Improving Security and Usability....

It's generally considered to be the case that security and usability (i.e. convenience) are mutually exclusive trade-offs. Anyone who has flown on a commercial flight in the past few weeks (years) has seen this in action. One place where usability and security tend to collide in a facility like TeraGrid is the process by which authorized users get authenticated and gain access to services and resources. We actually have an opportunity to move to an architecture that will both improve usability and security. Yes, it sounds too good to be true....

A few weeks ago I posted a note about attribute-based authorization and a pointer to a paper that Von Welch (from the GridShib project has been putting together (with myself, Ian Foster, Tom Scavo, and Frank Siebenlist), and a TeraGrid Authorization, Authentication, and Account Management workshop scheduled to take place at Argonne this week. Ian also recently wrote about attribute-based authorization in his blog with some good pointers.

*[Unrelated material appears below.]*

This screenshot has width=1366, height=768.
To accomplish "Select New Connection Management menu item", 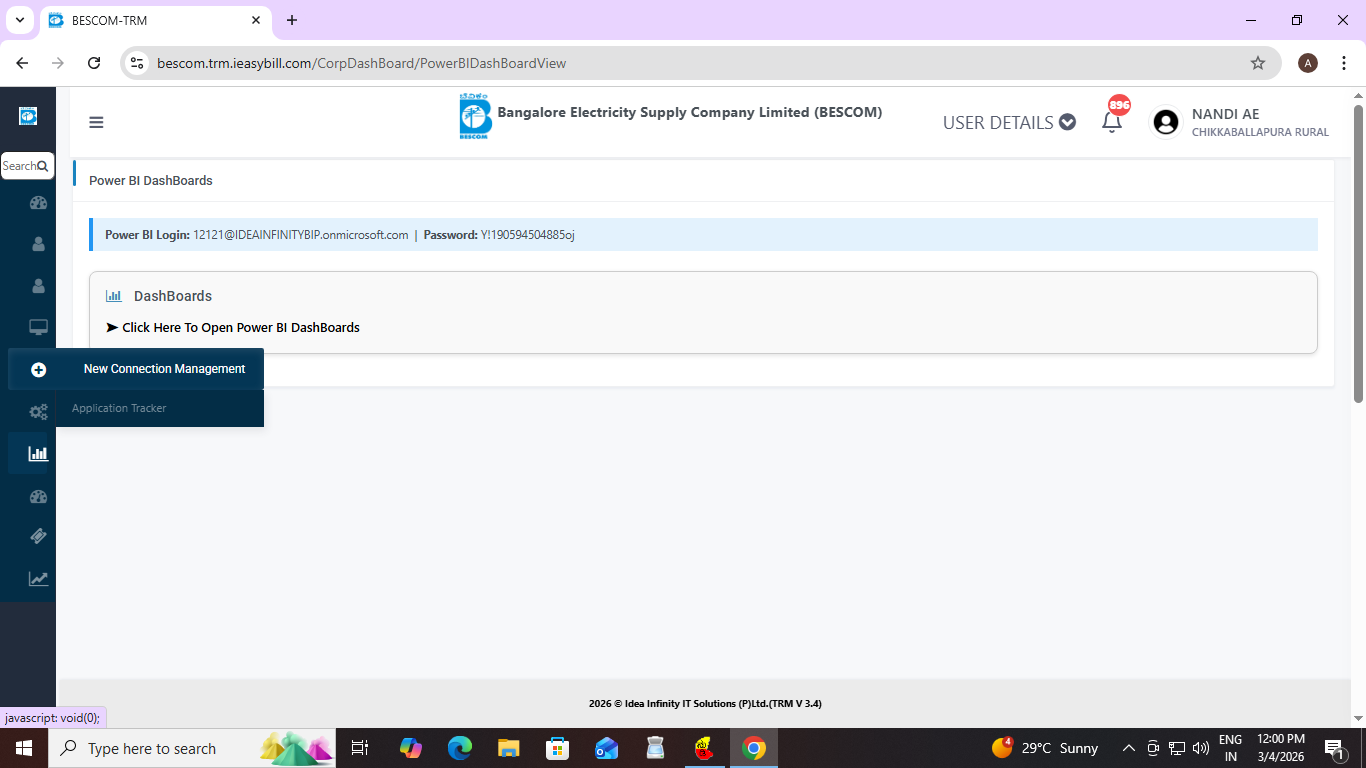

The workshop concluded yesterday, and I spoke with Dane Skow (TeraGrid deputy director) this morning about how it went. Dane was one of the co-organizers of the workshop (along with Von and also PSC's Jim Marsteller, the head of the TeraGrid security working group). In addition to checking out the website for the workshop, where all of the notes and background information can be found, you might be interested in Dane's take on what was accomplished:

1) We figured out how to cut 1 week off the process of getting new users accounts in a pretty easy first step and identified a path to cutting the time to issue new accounts even further.
2) We identified a very small set of information (persistent unique identifier and (maybe) citizenship) as the required set for gatewayed users. [editor's note, the verb "to gateway" here refers to obtaining TeraGrid access via a Science Gateway... it is usually a good sign when the proper name for a project gets verbed]
3) We designed a testbed that would enable users to use their Shibboleth credentials from home institutions to generate credentials that would work on TeraGrid. They would not have to retain a persistent x509 environment on their workstations, though for some usage modes, they would have to use short-lived proxies put into a local Globus environment.

From my point of view it was tremendous to see about 35 participants working together from TeraGrid sites as well as partner organizations such as the Globus Alliance and the Internet2 Shibboleth project. We had experts in security, accounting, grid software development, and identity management constructively grappling with this important set of issues together. The event was a nice example of why you get on an airplane and travel to a workshop - to make progress about 50 times faster than exchanging email and position papers! Having made this investment, we are ready to take the next concrete steps to make this vision a reality.

Improving security and usability at the same time. How often do you get a chance to do that?


1 Comments:

Blogger Portal Dude said...

I'll add that the issue of shortening the time to get a TeraGrid account has been an issue I've been trying to approach for almost a year now. However, because the issue "touches" so many groups (i.e. accounting, security, operations) solving this problem over email would not have worked. It simply took getting the people whom the problem affects most internally and the people with the access and knowhow to fix it in the same room for 2 hours to figure out that an initial solution wasn't really that hard. These types of face to face meetings are incredibly beneficial.